◆ Page text:
▬▬▬

The replacement — SR 26-2 (Federal Reserve) and OCC Bulletin 2026-13 — is different in almost every structural way. It’s voluntary. It’s principles-based. And it explicitly declines to govern the AI tools your organization is actually deploying at scale right now.
If you run a model risk function, here’s your read.
What the April 2026 Interagency Guidance Actually Changed
The biggest structural shift: SR 26-2 / OCC 2026-13 is not enforceable. The agencies explicitly stated that non-compliance will not result in supervisory criticism. After 15 years of SR 11-7 being cited in Matters Requiring Attention and enforcement actions as though it were binding regulation, that mechanism is gone.

▬▬▬

◆ Exercise directions:
Continue the text on the April 2026 model risk guidance, starting after its last sentence.

◆ Source material:
▬▬▬

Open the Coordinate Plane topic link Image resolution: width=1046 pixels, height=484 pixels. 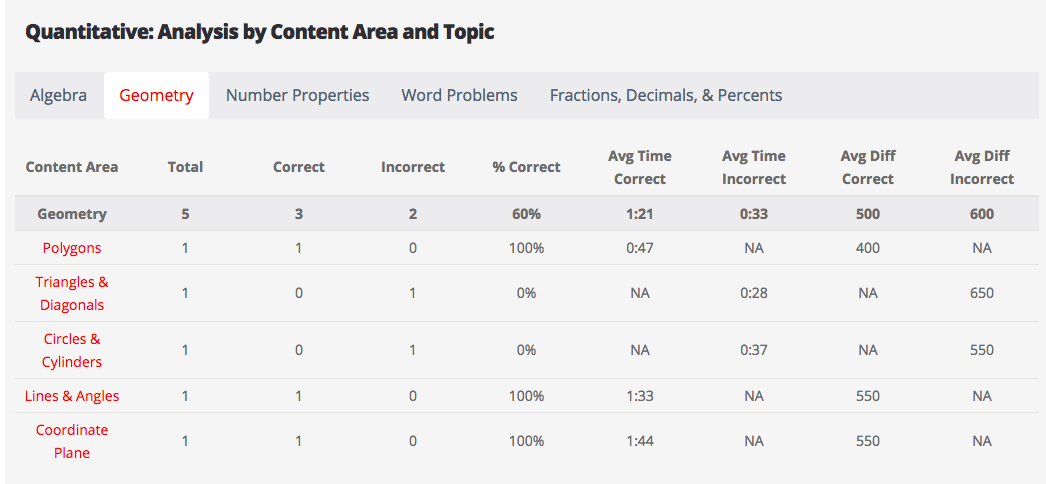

▬▬▬

◆ Answer to this task:
| SR 11-7 / OCC 2011-12 (2011) | SR 26-2 / OCC 2026-13 (2026) | |
|---|---|---|
| Enforcement weight | Effectively binding — cited in MRAs | Voluntary — non-compliance not criticizable |
| Validation approach | Prescriptive: VaR backtesting, parallel outcomes analysis, process verification of code | Principles-based: retain three core components, no prescribed methods |
| Board/management duties | Specific, enumerated tasks | Clear roles and accountability — no task lists |
| Internal audit tasks | Enumerated in guidance | Organizational independence retained; specific tasks not prescribed |
| Community bank applicability | Applied regardless of institution size | OCC 2025-26 (Oct 2025) already provided size-appropriate relief |
| GenAI/agentic AI scope | Was applied to ML models by extension | Explicitly excluded |
Three core validation components are retained from the 2011 framework: conceptual soundness, outcomes analysis, and ongoing monitoring. Those don’t go away. What’s eliminated is the layer of prescriptive methodology underneath them — VaR backtesting frequency requirements, specific benchmarking approaches, override analysis requirements, enumerated audit steps.
The OCC also issued Bulletin 2025-26 in October 2025 — before the joint guidance — specifically providing relief to community banks. Institutions with up to $30 billion in assets would not receive negative supervisory feedback solely based on validation frequency or scope, as long as the bank determined its approach was commensurate with its risk profile. Annual model validation is no longer required for all models.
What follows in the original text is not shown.